▸ **Stored dataset items**
=====

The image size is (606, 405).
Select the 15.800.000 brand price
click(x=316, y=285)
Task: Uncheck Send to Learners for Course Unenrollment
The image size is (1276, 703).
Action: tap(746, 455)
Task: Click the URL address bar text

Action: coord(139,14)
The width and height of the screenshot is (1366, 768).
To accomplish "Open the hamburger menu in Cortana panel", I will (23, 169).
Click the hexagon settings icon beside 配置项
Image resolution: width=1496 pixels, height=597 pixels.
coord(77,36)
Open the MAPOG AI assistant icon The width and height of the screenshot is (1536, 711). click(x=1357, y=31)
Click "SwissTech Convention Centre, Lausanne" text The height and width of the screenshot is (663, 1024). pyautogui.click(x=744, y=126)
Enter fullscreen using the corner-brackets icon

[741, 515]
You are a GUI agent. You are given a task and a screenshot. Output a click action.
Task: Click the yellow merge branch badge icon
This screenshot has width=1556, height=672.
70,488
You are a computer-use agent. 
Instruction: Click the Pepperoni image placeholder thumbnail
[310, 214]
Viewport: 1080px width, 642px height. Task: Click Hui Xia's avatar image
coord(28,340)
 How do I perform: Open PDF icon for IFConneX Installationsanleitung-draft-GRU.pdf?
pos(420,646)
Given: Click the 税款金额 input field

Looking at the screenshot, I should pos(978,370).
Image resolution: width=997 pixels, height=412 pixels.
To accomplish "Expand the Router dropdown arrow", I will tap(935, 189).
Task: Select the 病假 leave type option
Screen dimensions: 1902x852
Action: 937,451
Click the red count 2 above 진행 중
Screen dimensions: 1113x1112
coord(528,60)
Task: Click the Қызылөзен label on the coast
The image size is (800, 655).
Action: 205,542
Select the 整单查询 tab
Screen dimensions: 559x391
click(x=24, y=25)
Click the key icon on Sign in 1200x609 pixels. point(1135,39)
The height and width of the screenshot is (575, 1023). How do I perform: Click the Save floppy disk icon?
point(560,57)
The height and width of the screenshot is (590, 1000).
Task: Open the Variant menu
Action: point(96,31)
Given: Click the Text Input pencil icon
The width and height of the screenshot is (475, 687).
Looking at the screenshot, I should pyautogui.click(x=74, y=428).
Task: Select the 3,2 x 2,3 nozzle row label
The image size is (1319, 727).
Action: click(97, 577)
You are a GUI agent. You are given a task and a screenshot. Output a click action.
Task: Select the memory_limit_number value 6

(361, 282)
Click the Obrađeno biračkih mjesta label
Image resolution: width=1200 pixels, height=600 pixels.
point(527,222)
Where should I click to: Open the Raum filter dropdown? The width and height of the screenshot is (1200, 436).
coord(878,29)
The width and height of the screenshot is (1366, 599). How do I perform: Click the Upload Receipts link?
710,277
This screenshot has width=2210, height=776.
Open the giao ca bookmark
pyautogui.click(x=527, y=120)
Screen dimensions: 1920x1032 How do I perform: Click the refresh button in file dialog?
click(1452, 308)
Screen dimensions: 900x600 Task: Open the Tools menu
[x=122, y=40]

=====

Restate the records word for word, keeping every line.

▸ **Exercise response**
The image size is (606, 405).
Select the 15.800.000 brand price
click(x=316, y=285)
Task: Uncheck Send to Learners for Course Unenrollment
The image size is (1276, 703).
Action: tap(746, 455)
Task: Click the URL address bar text

Action: coord(139,14)
The width and height of the screenshot is (1366, 768).
To accomplish "Open the hamburger menu in Cortana panel", I will (23, 169).
Click the hexagon settings icon beside 配置项
Image resolution: width=1496 pixels, height=597 pixels.
coord(77,36)
Open the MAPOG AI assistant icon The width and height of the screenshot is (1536, 711). click(x=1357, y=31)
Click "SwissTech Convention Centre, Lausanne" text The height and width of the screenshot is (663, 1024). pyautogui.click(x=744, y=126)
Enter fullscreen using the corner-brackets icon

[741, 515]
You are a GUI agent. You are given a task and a screenshot. Output a click action.
Task: Click the yellow merge branch badge icon
This screenshot has width=1556, height=672.
70,488
You are a computer-use agent. 
Instruction: Click the Pepperoni image placeholder thumbnail
[310, 214]
Viewport: 1080px width, 642px height. Task: Click Hui Xia's avatar image
coord(28,340)
 How do I perform: Open PDF icon for IFConneX Installationsanleitung-draft-GRU.pdf?
pos(420,646)
Given: Click the 税款金额 input field

Looking at the screenshot, I should pos(978,370).
Image resolution: width=997 pixels, height=412 pixels.
To accomplish "Expand the Router dropdown arrow", I will tap(935, 189).
Task: Select the 病假 leave type option
Screen dimensions: 1902x852
Action: 937,451
Click the red count 2 above 진행 중
Screen dimensions: 1113x1112
coord(528,60)
Task: Click the Қызылөзен label on the coast
The image size is (800, 655).
Action: 205,542
Select the 整单查询 tab
Screen dimensions: 559x391
click(x=24, y=25)
Click the key icon on Sign in 1200x609 pixels. point(1135,39)
The height and width of the screenshot is (575, 1023). How do I perform: Click the Save floppy disk icon?
point(560,57)
The height and width of the screenshot is (590, 1000).
Task: Open the Variant menu
Action: point(96,31)
Given: Click the Text Input pencil icon
The width and height of the screenshot is (475, 687).
Looking at the screenshot, I should pyautogui.click(x=74, y=428).
Task: Select the 3,2 x 2,3 nozzle row label
The image size is (1319, 727).
Action: click(97, 577)
You are a GUI agent. You are given a task and a screenshot. Output a click action.
Task: Select the memory_limit_number value 6

(361, 282)
Click the Obrađeno biračkih mjesta label
Image resolution: width=1200 pixels, height=600 pixels.
point(527,222)
Where should I click to: Open the Raum filter dropdown? The width and height of the screenshot is (1200, 436).
coord(878,29)
The width and height of the screenshot is (1366, 599). How do I perform: Click the Upload Receipts link?
710,277
This screenshot has width=2210, height=776.
Open the giao ca bookmark
pyautogui.click(x=527, y=120)
Screen dimensions: 1920x1032 How do I perform: Click the refresh button in file dialog?
click(1452, 308)
Screen dimensions: 900x600 Task: Open the Tools menu
[x=122, y=40]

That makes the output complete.